===== Quoted passage =====

In both cases, local governments were forced to deal with overwhelming public support for activities that the Supreme Court has found to be unconstitutional. But that public sentiment does not deter the ACLU’s attorneys.

“I think it’s safe to say there is a lot of misunderstanding about what we stand for,” said Seth Jaffe, a staff attorney for the ACLU of North Carolina. “We say the government should make good on the promises written into the Constitution.”

Battling the ACLU, though, has become a full-time job for some who disagree with its interpretation of the Constitution.

“The Constitution they are fighting for, they are reading it with blinders on,” said Joshua Carden, an attorney for the Alliance Defense Fund, a Scottsdale, Ariz., based organization that was formed primarily to help in legal fights against the ACLU’s interpretation of the Constitution.


Elves at the nativity


Jaffe says the ACLU did not have any problem with the Macon County nativity scene on the courthouse property this year. Technically, he’s correct.

Last Christmas, though, the ACLU threatened to sue Macon County unless it modified the nativity scene on its courthouse property. After receiving a letter from the statewide ACLU, Macon officials acquiesced. The Streets of Franklin — a downtown booster organization — purchased secular displays like the one now up of elves ice skating. That meets the Supreme Court standard, according to Jaffe.

“The high court has held that nativity scenes on public property are religious in nature, and in effect endorses religion,” said Jaffe, citing the 1984 case of Lynch B. Donnelly vs. the U.S. Supreme Court.

The ACLU and the county have discussed the nativity scene for six years now. This year, the ACLU sent a reminder to Macon County’s manager and attorney of last year’s problems. Those letters led to the public hearing Nov. 18 where a packed room of irate citizens spoke in favor of keeping the nativity scene solely religious.

“We want our Christmas scene where it’s always been. If it’s moved, it will be a sign of the times, a sad sign,”said Pam Goldsmith during the public hearing.

=====

* [What to do] Switch "blinders" to "eyeshades" in the article on the ACLU and the Macon County nativity scene, and give again the part that opens with the words containing "Battling the ACLU, though, has" and closes with "Technically, he’s correct.".

===== Dataset extract =====

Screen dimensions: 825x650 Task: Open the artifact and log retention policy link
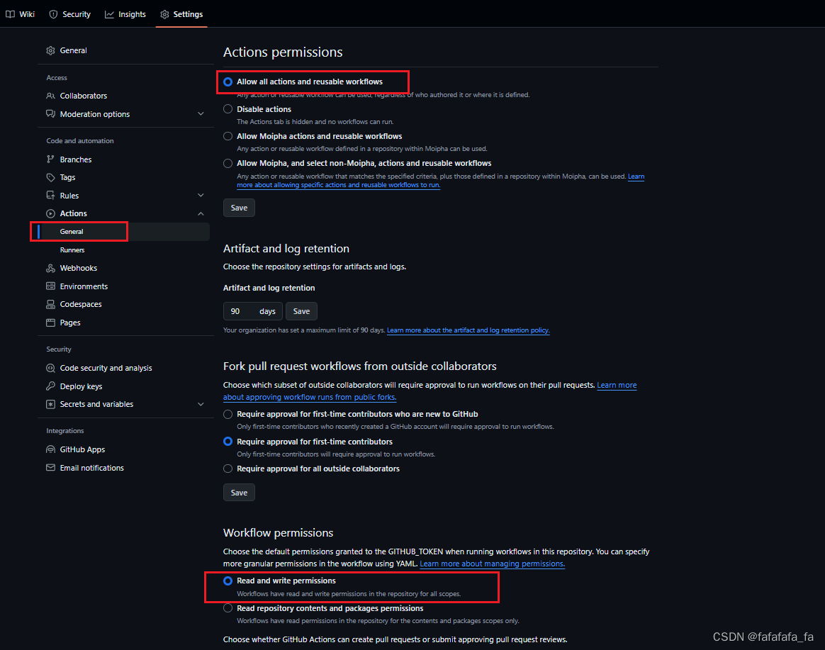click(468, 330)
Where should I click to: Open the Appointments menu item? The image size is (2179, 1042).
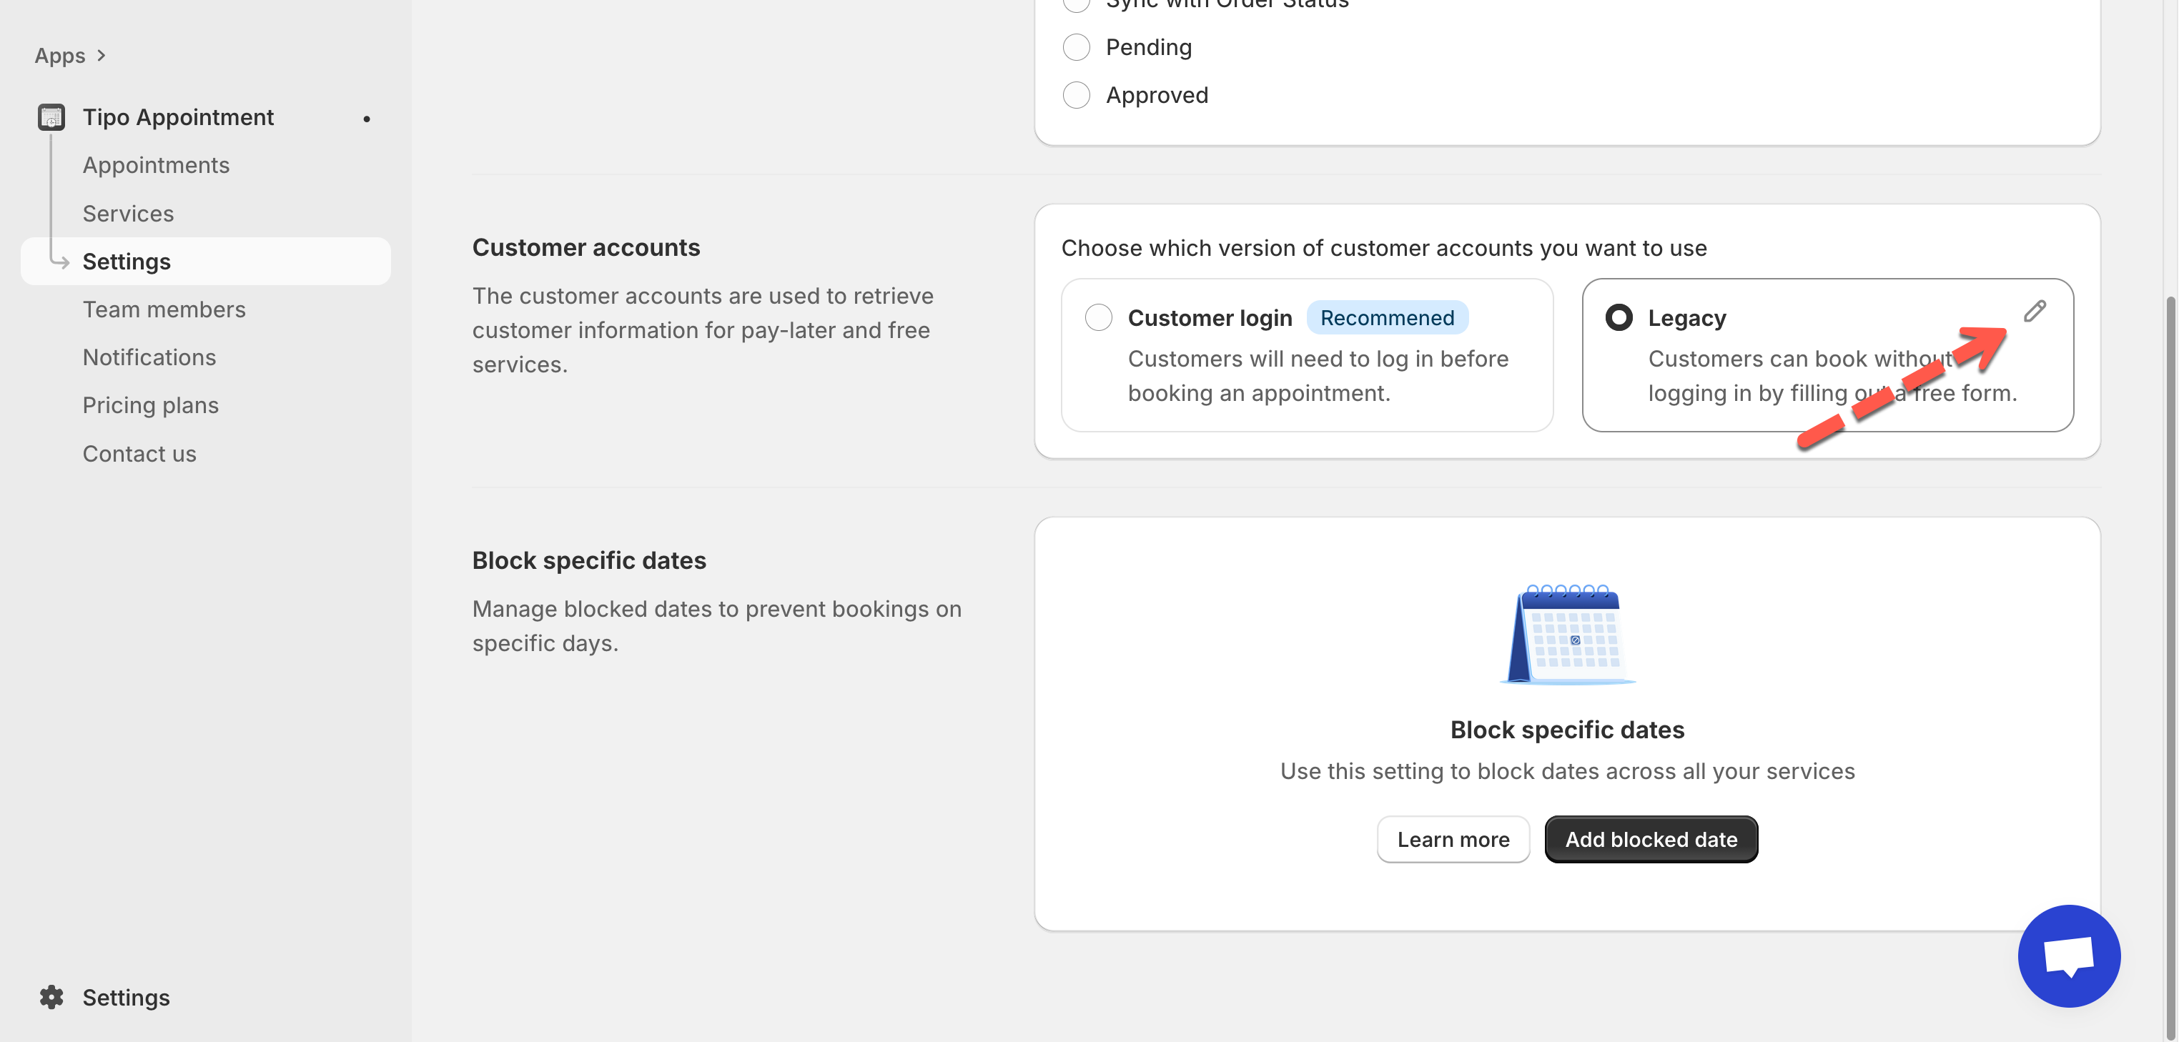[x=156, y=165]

=====

* [Response]
Battling the ACLU, though, has become a full-time job for some who disagree with its interpretation of the Constitution.

“The Constitution they are fighting for, they are reading it with eyeshades on,” said Joshua Carden, an attorney for the Alliance Defense Fund, a Scottsdale, Ariz., based organization that was formed primarily to help in legal fights against the ACLU’s interpretation of the Constitution.


Elves at the nativity


Jaffe says the ACLU did not have any problem with the Macon County nativity scene on the courthouse property this year. Technically, he’s correct.